Our study confirms that the results of more than 90% of completed, company-sponsored clinical trials in patients related to new medicines recently approved in Europe have been disclosed. Disclosure rates have improved over time and, for medicines approved by the EMA in 2014, only 4% of trials remained undisclosed at the end of our study. For company-sponsored trials in patients related to newly approved medicines, disclosure is approaching 100%. Although this assessment is now complete, the ABPI continues to work with companies to ensure that observed improvements in clinical trial transparency are maintained.

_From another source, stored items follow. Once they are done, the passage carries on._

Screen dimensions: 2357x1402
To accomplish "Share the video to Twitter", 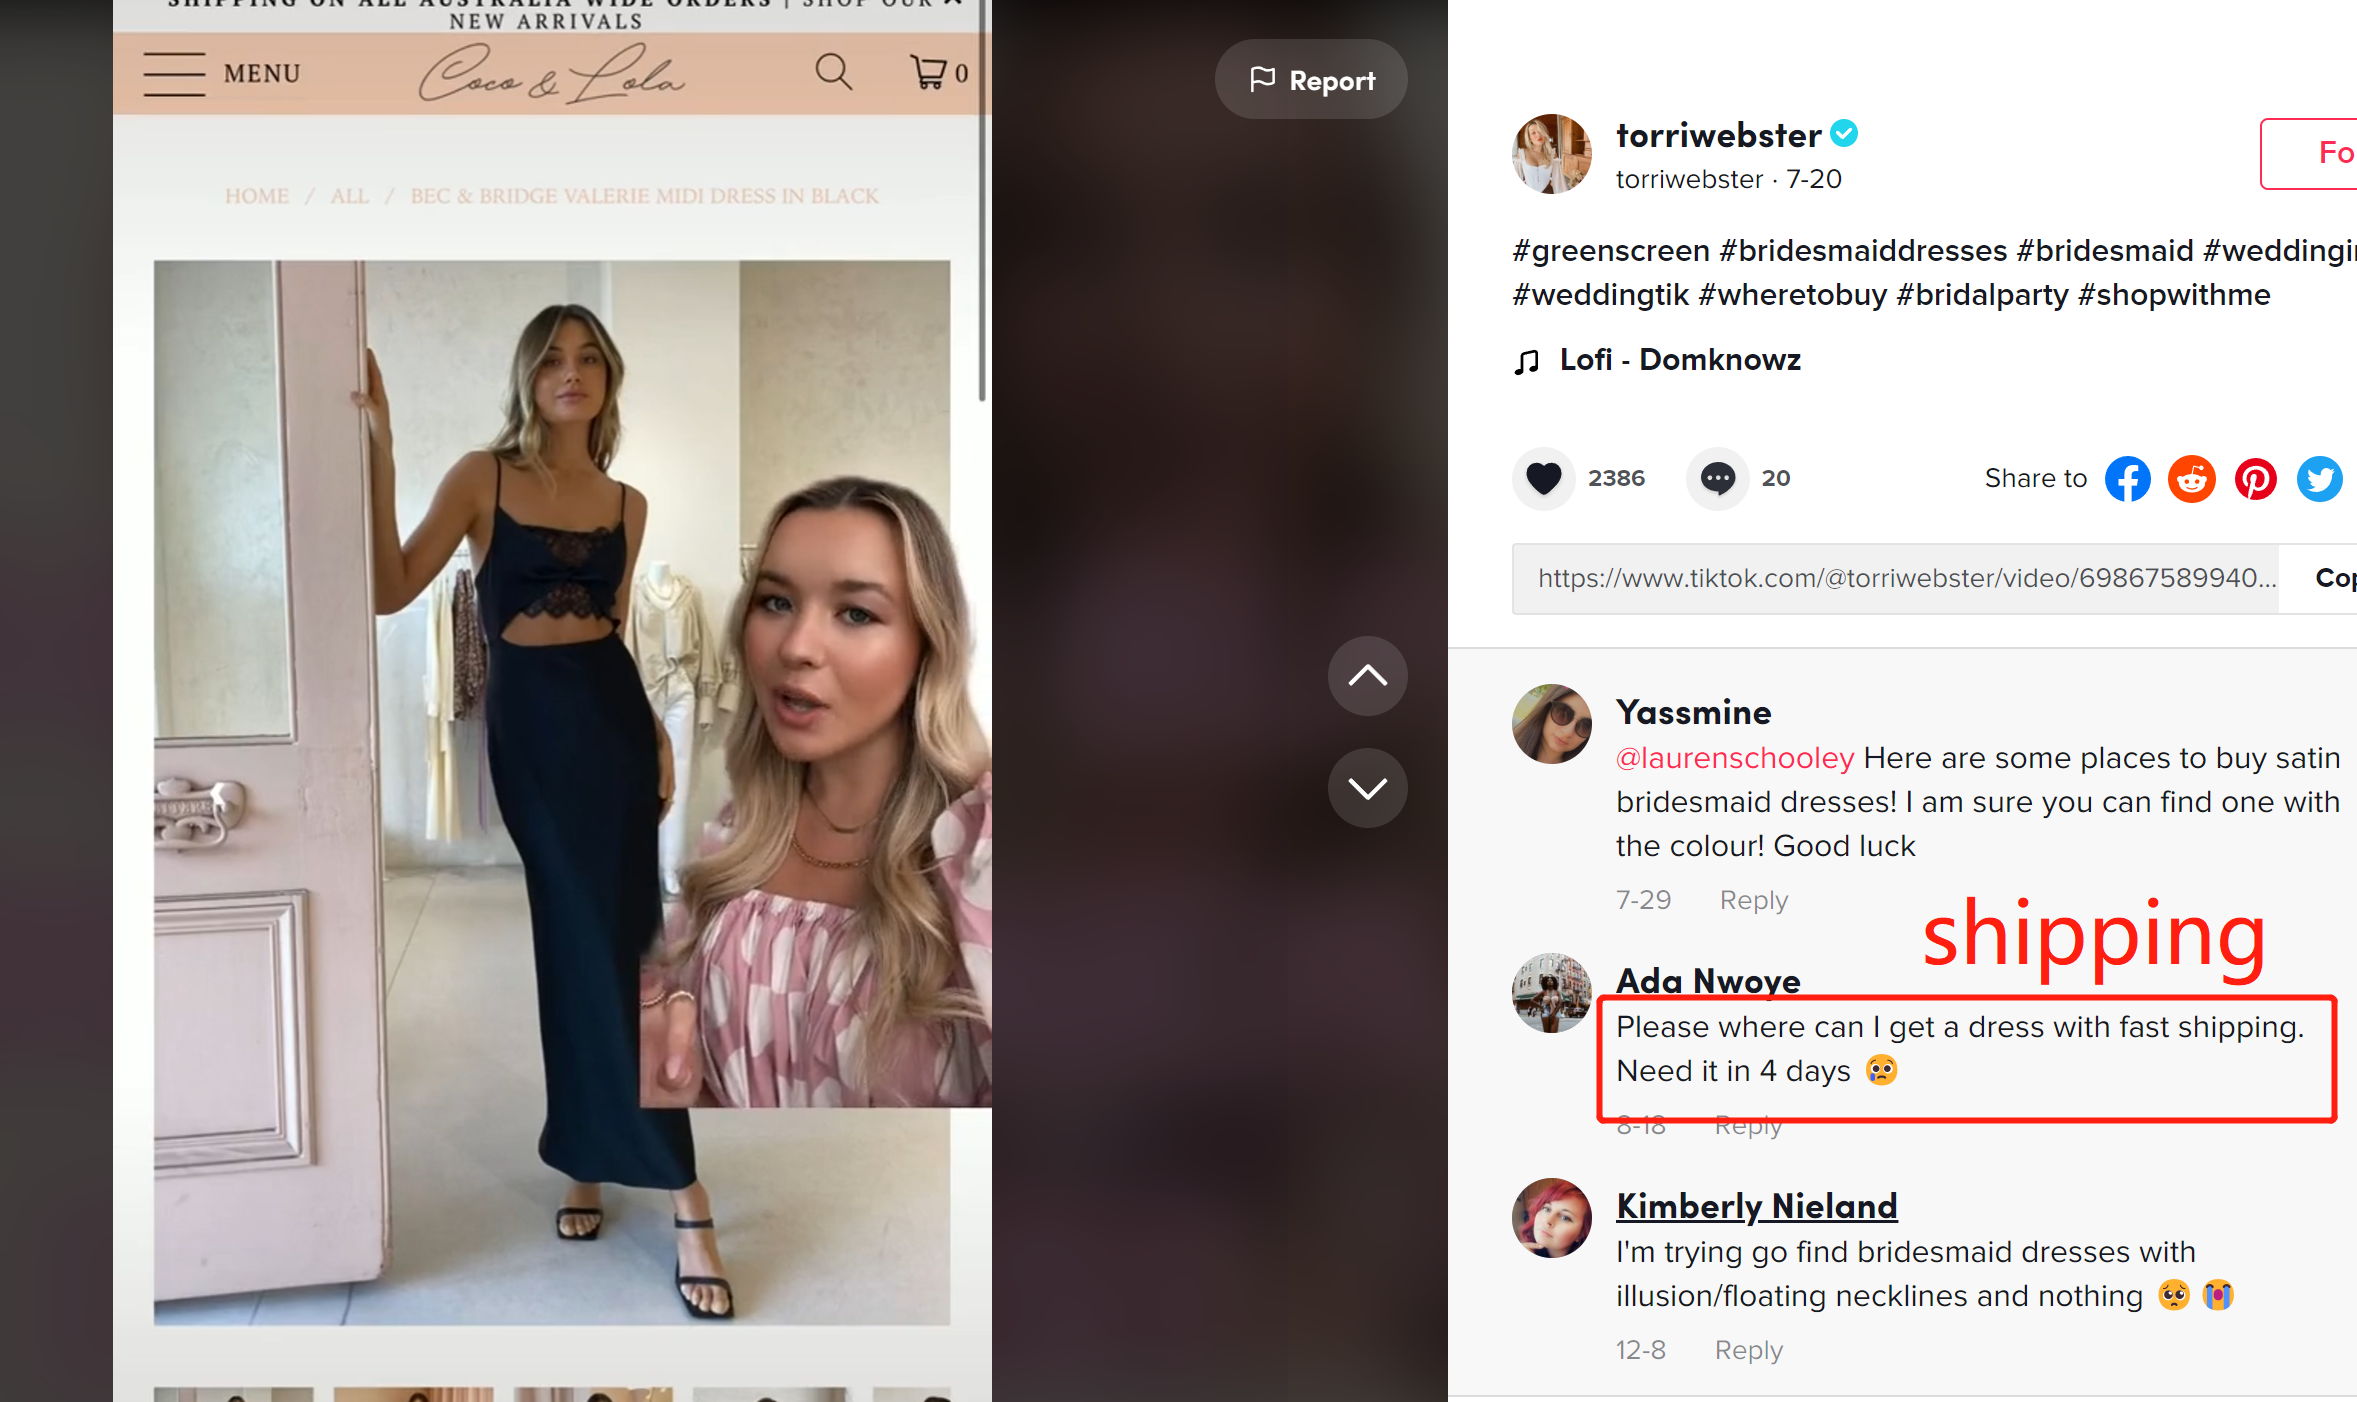I will point(2319,479).
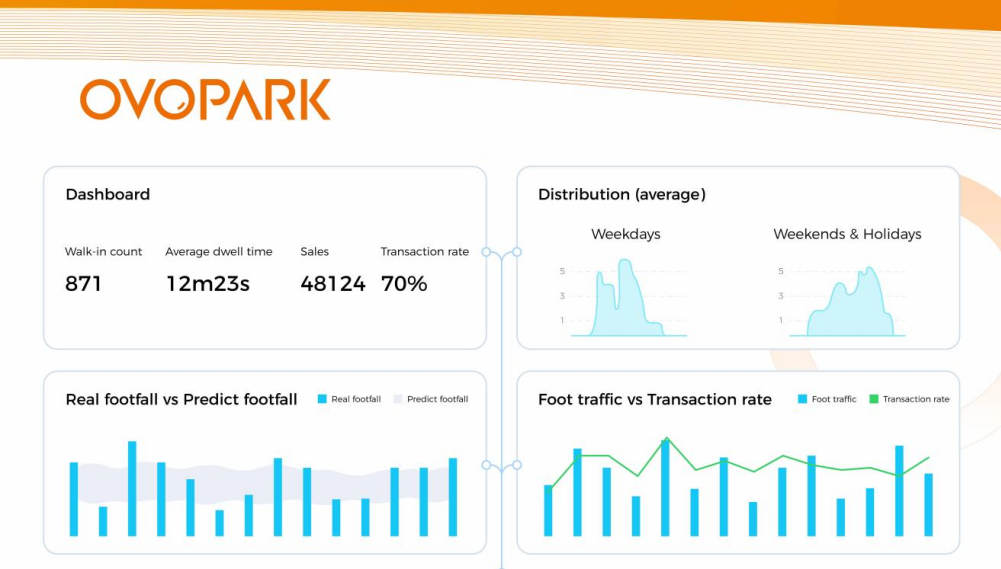Click the Real footfall vs Predict footfall heading

tap(181, 399)
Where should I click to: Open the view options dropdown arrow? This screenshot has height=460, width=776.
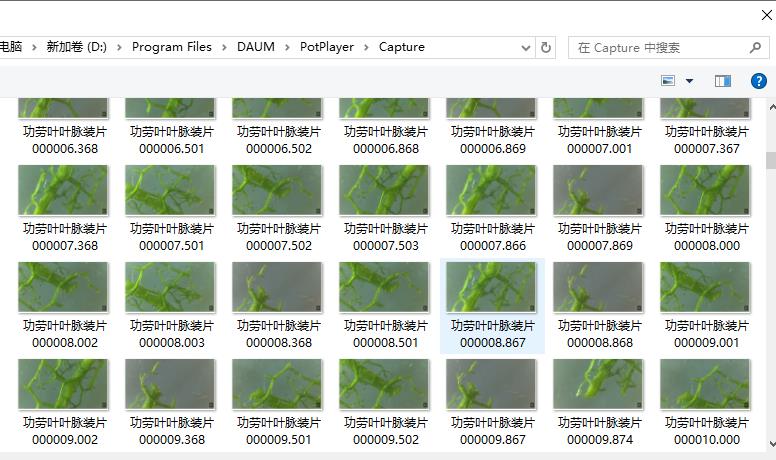point(689,81)
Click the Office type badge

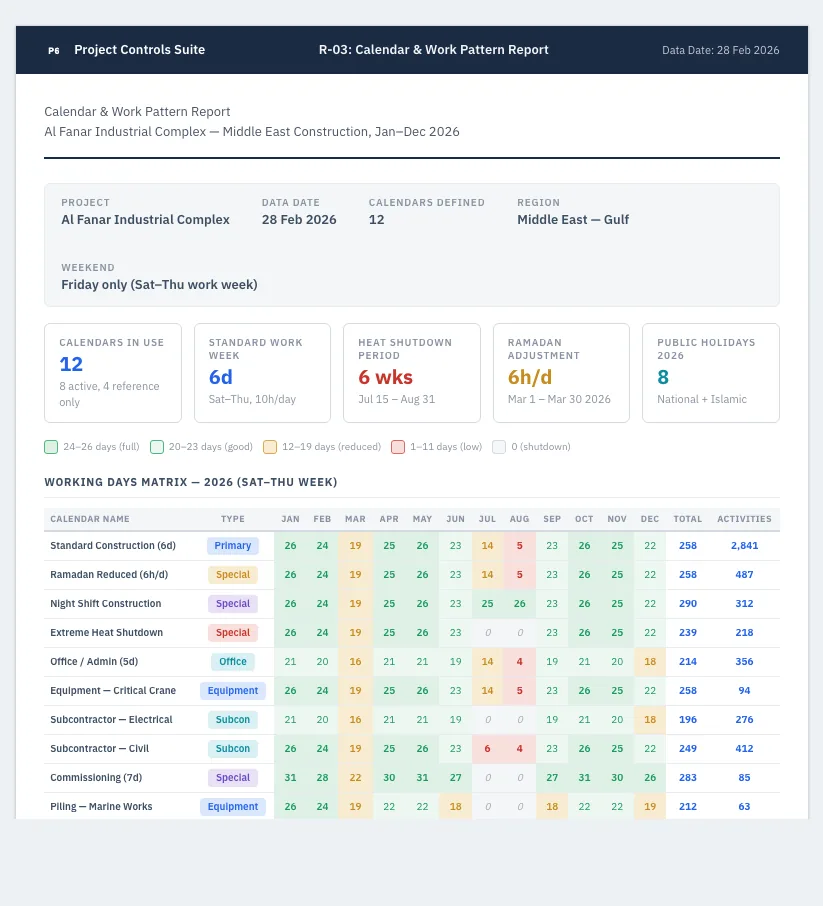tap(233, 662)
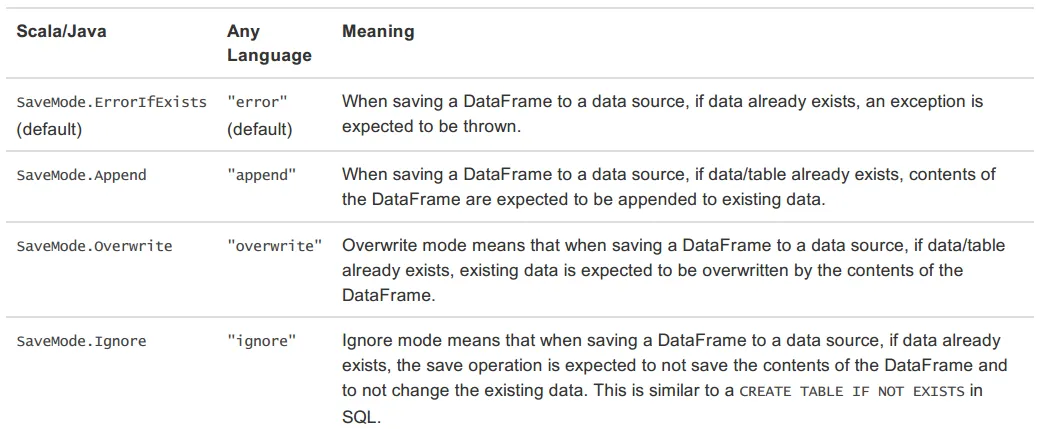Image resolution: width=1049 pixels, height=429 pixels.
Task: Click the Ignore mode meaning description
Action: (x=674, y=378)
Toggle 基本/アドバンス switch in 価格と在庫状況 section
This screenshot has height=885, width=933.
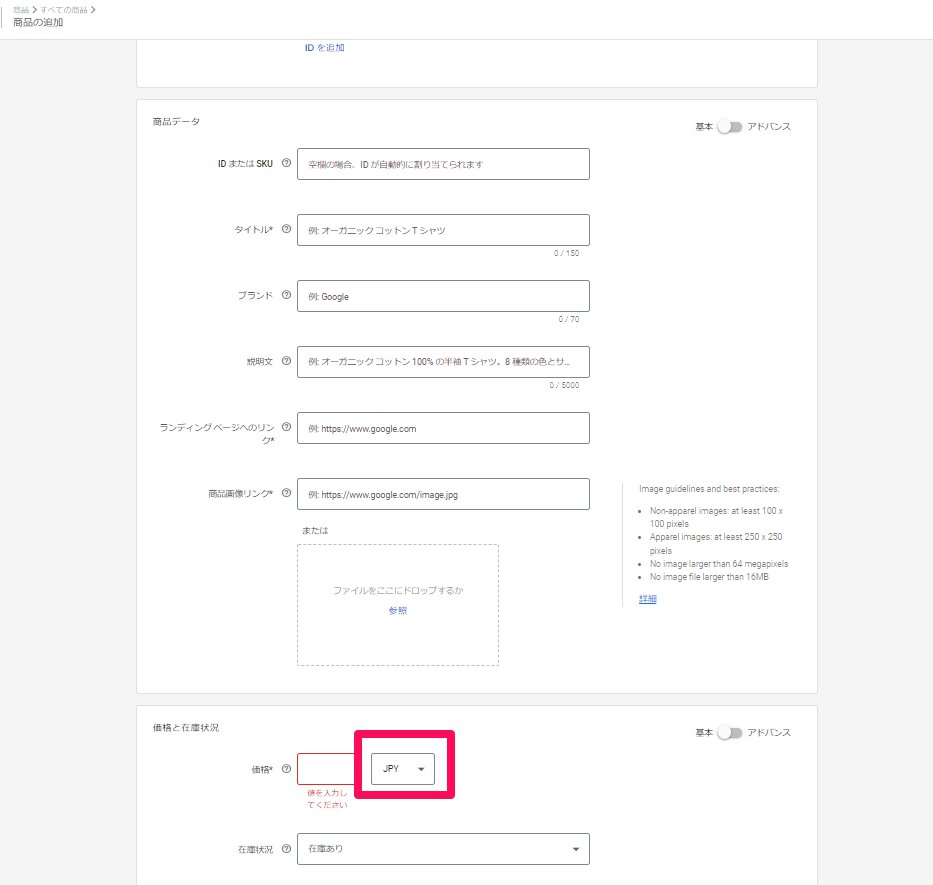click(730, 733)
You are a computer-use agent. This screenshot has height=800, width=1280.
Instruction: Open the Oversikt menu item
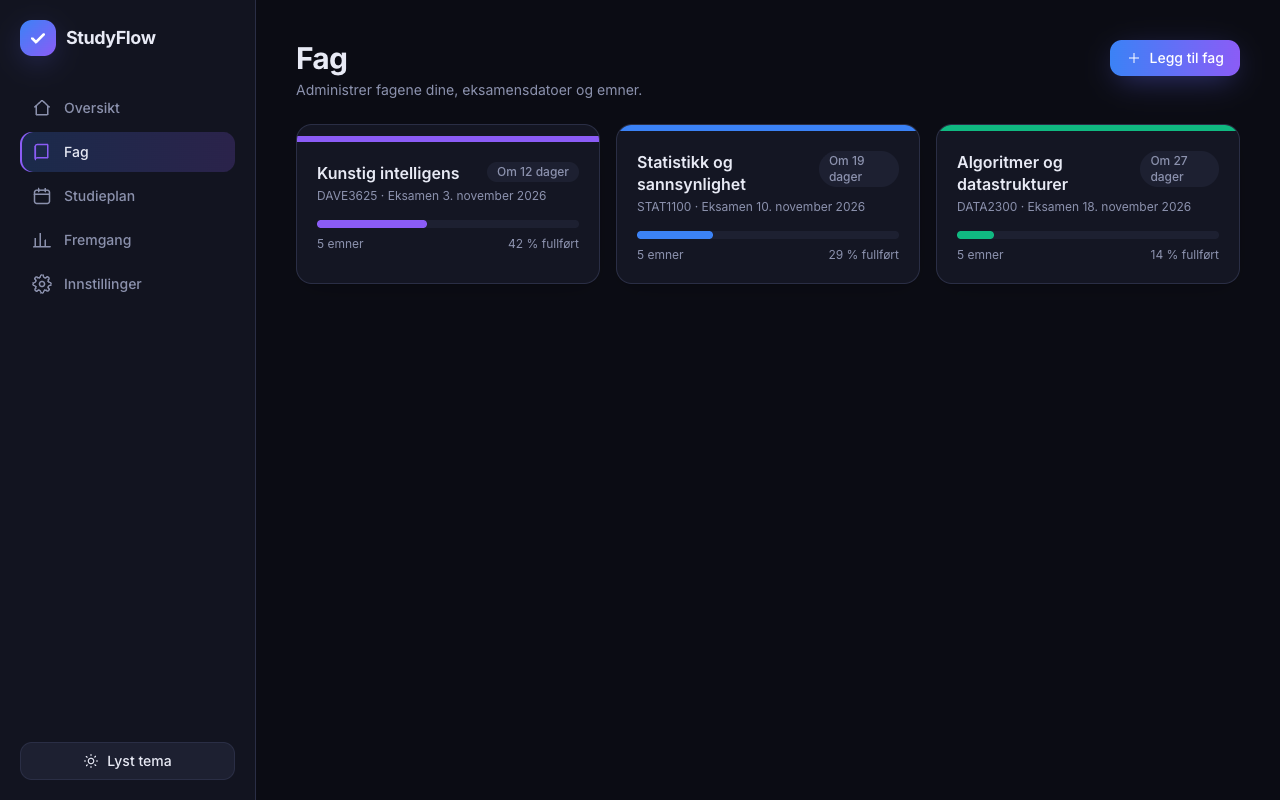[x=127, y=108]
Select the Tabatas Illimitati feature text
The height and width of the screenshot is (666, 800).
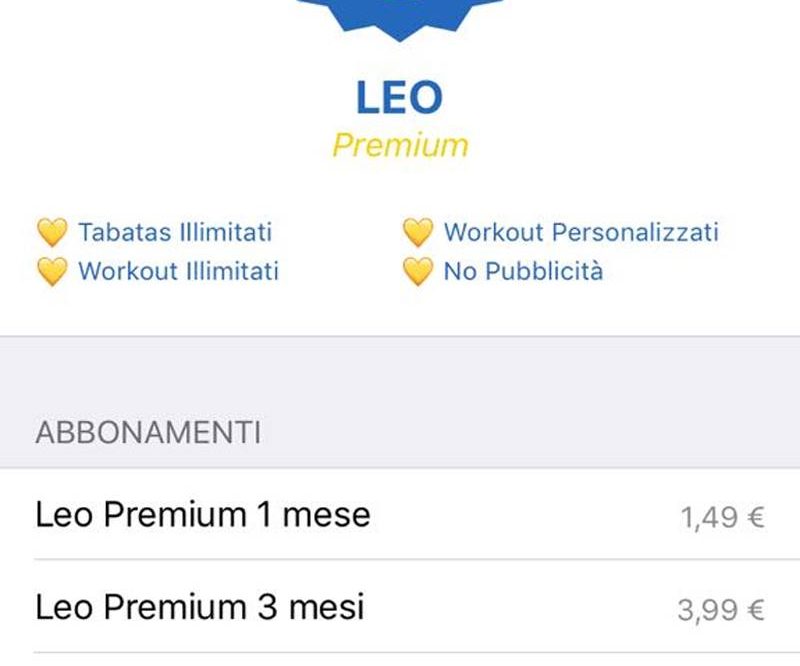tap(175, 232)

Looking to the future, it is clear that implementation of existing laws and commitments to routine registration of all clinical trials followed by disclosure of results (summaries on registries and publication in the literature linked through trial identifiers), provides the framework to avoid publication bias in clinical development. The industry has also implemented principles for responsible trial data sharing³, ensuring that where more detailed information (such as patient-level data) is required to support systematic reviews and/or further medical research, it can be provided. However, as clinical research adapts to embrace the use of “big data”, real world data and personalized data, transparency will need to be maintained.

Limitations

The limitations associated with this study have been detailed previously^8–10. Firstly, limitations relate to the availability of information in the public domain, including the potential for double-counting and/or conflicting information due to duplication across multiple sources, as well as the difficulty of matching journal publications to registered trials if trial identifiers are not included in the publication abstract or the journal citation is absent from the registry record. Secondly, this is a quantitative study; we counted the number of trials for which results have been disclosed in a variety of formats, but did not assess whether the planned primary and secondary endpoints had been fully reported. Finally, we did not assess trial registration, and would not have been able to identify a trial if it had not been included in an EPAR or a registry.

Conclusion

In this final follow-up study, results disclosure within 12 months of 93% and overall disclosure rate at study end of 96% for company-sponsored trials associated with new medicines approved in 2014 was higher than recorded in our previous studies, confirming that the significant improvement in timely disclosure previously observed over five continuous years of European approvals has been maintained.

Transparency

Declaration of funding

Publication support for this study was funded by the Association of the British Pharmaceutical Industry (ABPI). The ABPI represents the UK-based biopharmaceutical industry.

Author contributions: S.P. critically revised the manuscript for important intellectual content and contributed to the interpretation of the data. The study was carried out by B.R.D. and two medical information specialists from Livewire Communications.

Declaration of financial/other relationships

S.P. has disclosed that she is Interim Executive Director of Research, Medical & Innovation at the ABPI, and Director of Actaros Consultancy Ltd and the MedicoMarketing Partnership. B.R.D. has disclosed that he is a freelance consultant in Pharmaceutical Marketing and Communications.

A CMRO reviewer on this manuscript is a full-time employee of Johnson & Johnson. All other CMRO reviewers have no relevant financial or other relationships to disclose.

Acknowledgements

The authors thank the Board of Management of the ABPI for supporting the conduct of the study. Belen Granell Villen (ABPI) assisted with the identification of contacts and communication with MAHs. Paul Basset advised on the applicability of statistical tests, and performed the time trend analysis. B.R.D. managed the project on behalf of Livewire Communications. Ros Lea (R.L.) and Alex Morrison from Livewire Communications assisted with the research. R.L. provided editorial support for the manuscript.